そんな大きな音に、哲雄はベッドから体を起こして窓の向こうにある首都高を見た。暴走車の一台がスピンして壁にぶつかったようだ。
「おい、順二。やったぞ、やったぞ」
北岡が手にしていた双眼鏡で事故現場を覗き始めた。
「結構大きな事故だぞ」
いかにもうれしそうな表情を見せて、北岡が川田の肩をたたいた。
「武、双眼鏡を返してくれよ」
「ちょっと待て。すぐ返すから」
北岡は両手に握った双眼鏡から目を離す様子はない。
「その双眼鏡は、俺んだぞ」
「すぐ返す。すぐ返す」
北岡は自分の手に取り返そうとしている川田の手を振り払って、双眼鏡で事故現場を一生懸命覗いている。
「しょうがねえなあ。どうだ、事故の程度は?」
川田は背伸びをするようにして事故現場の方を見ている。
「よく見えないなあ。あっ! 運転手らしいやつの姿が見えたぞ。・・・・なんだ。ピンピンしてるよ。おっ、髪の長い女が降りてきたぞ。すっげえミニスカート穿いてるなあ。お尻が見えそう。でも、あんまり美人じゃないな。運転していた男に、なにか喚き散らしているよ。痴話喧嘩が始まったよ。大した事故じゃあなさそうだな。車が壊れただけみたいだな」
「なんだ、そうか。残念だな」
「残念でした」
川田は双眼鏡を取り上げるのをやめて、窓にもたれかかって病室のテレビを見やった。
「そろそろテレビでも見ようか?」
「そうだな」
ふたりは、ベッドに戻りながら話を続けている。哲雄は起こしていた体をベッドに横たえると視線を天井へと移した。
「あんまりひどい事故だと役に立たないしな」
テレビを見ようと言ったのに、北岡はテレビそっちのけで話をしている。
「そうだな。ちょうどいいくらいの事故なんて、そうそう起こらないもんだなあ」
「そういうことだな。頭だけやられて体は大丈夫なんてのは虫が良すぎるねえ」
「やっぱ、脳出血だな」
「そうそう。それもクモ膜下出血だな」
「普通の脳出血は年寄りが多いから、役に立たないしね」
「その点、クモ膜下出血は若くて、ピチピチしたのが多いからね」
「クモ膜下出血でも、あんまり軽くてもいけないね。病院にかつぎ込まれて治療が始まってから息が止まる。それくらいがちょうどいいんだがね」
「そうそう」
そんな二人の会話を耳にして、夜の検温に来た看護婦の青木滋子が口を挟んだ。
「こらこら、あんたたち。何て話しているの。不謹慎よ」
「いいじゃないか。俺たちずっと待ってんだから」
「あなたたちの気持ちは分からないわけではないけど、他人の不幸を望むなんていけないわよ」
「望んでいる訳じゃあないよ。そんな患者がいたらいいなっていう話さ。なあ?」
川田と北岡は顔を見合わせて頷きあう。
「同じことじゃないの」
「同じじゃないよ。なあ、順二?」
北岡がもう一度川田に同意を求めた。
「そう、同じじゃない」
「困った人たちね。はい、体温計。哲雄君はおとなしく待っているのにねえ」
青木はベッドの上でじっと天井を見つめている哲雄の方を見た。
「哲雄は、もうそんな元気もないんだよ」
「そんなことないわよね、哲雄君。はい、体温計」
口元に笑顔を見せて、青木が哲雄に体温計を差し出した。
(二人の言う通りだ)
そう思いながら、哲雄は体温計を受け取って腋に挟む。そして、ぼくはもうだめかもしれないと力なくぽつりと呟いた。
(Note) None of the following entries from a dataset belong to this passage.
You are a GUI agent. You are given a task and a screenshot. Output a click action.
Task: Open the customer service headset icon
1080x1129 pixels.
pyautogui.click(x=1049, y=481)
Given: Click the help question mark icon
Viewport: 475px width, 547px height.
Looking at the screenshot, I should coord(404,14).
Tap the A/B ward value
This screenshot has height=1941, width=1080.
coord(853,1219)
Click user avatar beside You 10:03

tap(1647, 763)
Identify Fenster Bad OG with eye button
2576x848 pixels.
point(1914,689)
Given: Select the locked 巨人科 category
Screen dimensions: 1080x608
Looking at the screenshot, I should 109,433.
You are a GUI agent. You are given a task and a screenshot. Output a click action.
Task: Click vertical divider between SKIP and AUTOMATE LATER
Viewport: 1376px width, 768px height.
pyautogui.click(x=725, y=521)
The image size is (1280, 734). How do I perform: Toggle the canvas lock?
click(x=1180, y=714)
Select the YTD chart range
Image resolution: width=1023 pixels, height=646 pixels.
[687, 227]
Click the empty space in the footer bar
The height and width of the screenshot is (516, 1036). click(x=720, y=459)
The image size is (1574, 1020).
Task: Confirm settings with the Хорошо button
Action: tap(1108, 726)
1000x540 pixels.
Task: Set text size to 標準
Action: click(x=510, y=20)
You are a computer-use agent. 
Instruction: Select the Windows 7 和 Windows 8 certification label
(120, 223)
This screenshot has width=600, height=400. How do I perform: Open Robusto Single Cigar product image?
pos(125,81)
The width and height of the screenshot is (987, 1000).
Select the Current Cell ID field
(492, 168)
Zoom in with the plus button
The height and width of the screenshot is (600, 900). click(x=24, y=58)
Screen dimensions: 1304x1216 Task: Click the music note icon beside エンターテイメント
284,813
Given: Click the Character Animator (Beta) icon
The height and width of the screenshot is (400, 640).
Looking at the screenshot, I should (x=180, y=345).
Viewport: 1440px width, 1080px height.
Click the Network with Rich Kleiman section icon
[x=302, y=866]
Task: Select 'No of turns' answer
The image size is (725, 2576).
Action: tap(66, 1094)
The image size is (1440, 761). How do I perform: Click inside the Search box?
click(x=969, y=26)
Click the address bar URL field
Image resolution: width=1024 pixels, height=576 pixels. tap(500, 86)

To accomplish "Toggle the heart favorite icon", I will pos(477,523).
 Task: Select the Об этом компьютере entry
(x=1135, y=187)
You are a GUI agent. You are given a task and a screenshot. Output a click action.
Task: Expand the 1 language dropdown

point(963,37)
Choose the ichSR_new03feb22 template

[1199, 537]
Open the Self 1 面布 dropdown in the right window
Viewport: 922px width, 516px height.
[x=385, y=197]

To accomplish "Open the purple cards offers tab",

「何言ってんのよ。ここまで頑張ったんだから、もう少しの辛抱よ。次は哲雄君の番なんだから」
「青木さん、ぼくを見てて分かるでしょう。どんどん悪くなっているのが」
哲雄は目の前に手を差し出してかざした。土色で生気がない手だ。
「そんなことないわよ」
「食欲もないし、きついし、もうだめだよ」
小さなため息を哲雄はついた。
「そんなことないってば。とにかく頑張るのよ。もう少しなんだから」
「・・・・ぼくはもうだめだよ」
青木は、哲雄の体温と脈を記録すると黙って出ていった。哲雄には分かっていた。青木の顔にははっきり書いてあったのだ。哲雄の病状が決して良くないことが・・・・。
ナースステーションの隣にあるカンファレンスルームで、二人の医師がカルテを見ながら、深刻そうに何やら話していた。ひとりは早田哲雄の主治医の竹原実。もうひとりは病棟医長の森田雄三だ。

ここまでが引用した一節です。